If you experience slow Wi-Fi, start by securing it. You can use the admin dashboard to view the devices accessing the network and how much bandwidth they are taking. Be sure to treat any device you don’t recognize as that of an intruder. You may also use third-party software to scan a list device using your Wi-Fi.
Regardless of whether the Wi-Fi is slow or not, secure your network with Wi-Fi Protected Access 2 (WPA2). Also, implement standard security practices such as strong Wi-Fi passwords.
Check for Interference
Networks from neighboring households may interfere with your Wi-Fi, and they slow it down in the process. Interference can be from cordless phones, microwave ovens, or Bluetooth devices. Even a baby monitor can cause interference.
Before solving interference problems, it is wise to ascertain that they exist.
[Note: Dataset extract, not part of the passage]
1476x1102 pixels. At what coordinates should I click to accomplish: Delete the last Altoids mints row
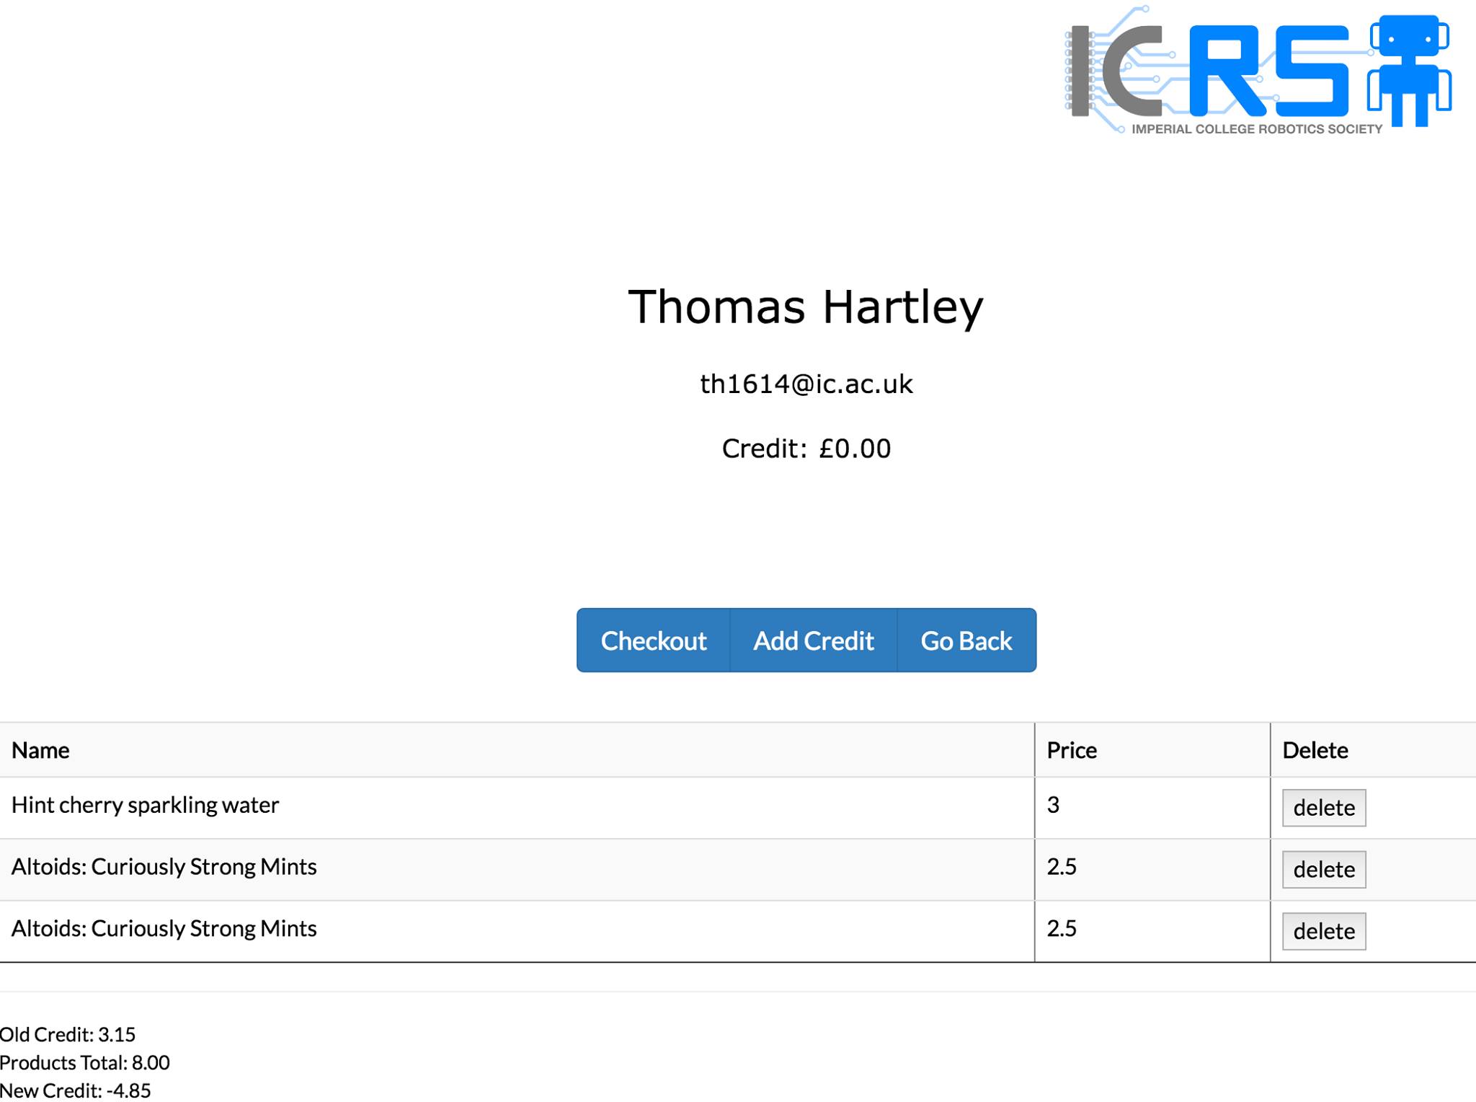[x=1323, y=931]
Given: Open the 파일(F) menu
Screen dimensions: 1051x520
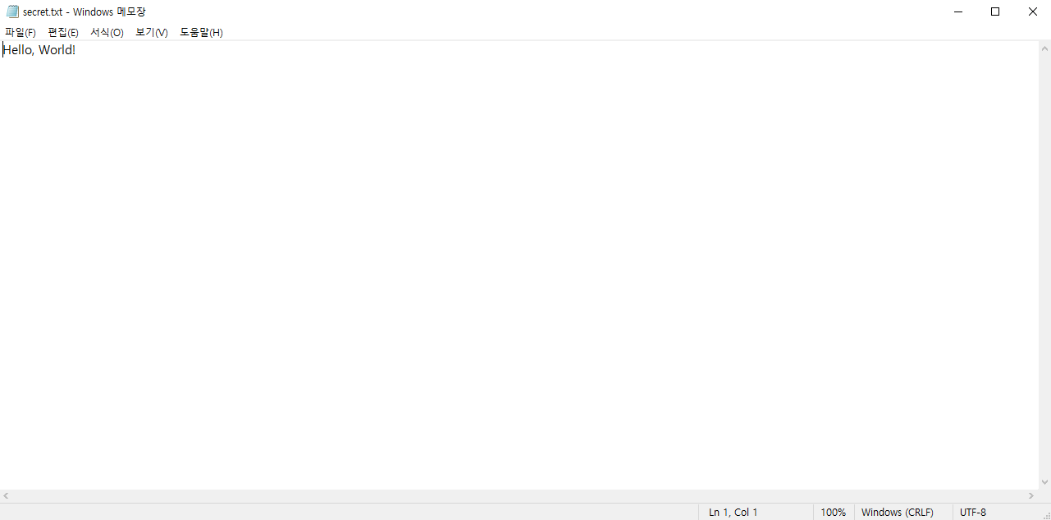Looking at the screenshot, I should [x=21, y=32].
You can use third-party heat mapping software to analyze Wi-Fi signals in every corner of your house. Most heat mapping software is free for popular operating systems.
You may solve the interference problem by changing the position of your router or its antennae. If it doesn’t work, you may have to change the channel.
Change Your Channel
The problem with your slow Wi-Fi may be that you are using a channel similar to your neighbors’. In a nutshell, Wi-Fi networks transmit signals in 2.4GHz or 5GHz frequencies on a variety of channels. Just as many vehicles on the road cause traffic, numerous users on a channel bring about congestion. Afterward, Wi-Fi becomes slow.
Modern routers should scan for channels and automatically use the minimally congested one. However, older routers may lack this functionality. An administrator must, therefore, use third party software to scan for available channels. Then, they select those without congestion.
If your routers admin dashboard indicates you are on a 2.4GHz channel, you should probably try shifting to 5GHz. Many devices broadcast on 2.4GHz and congest it. There’s a lot more available channels on 5GHz too.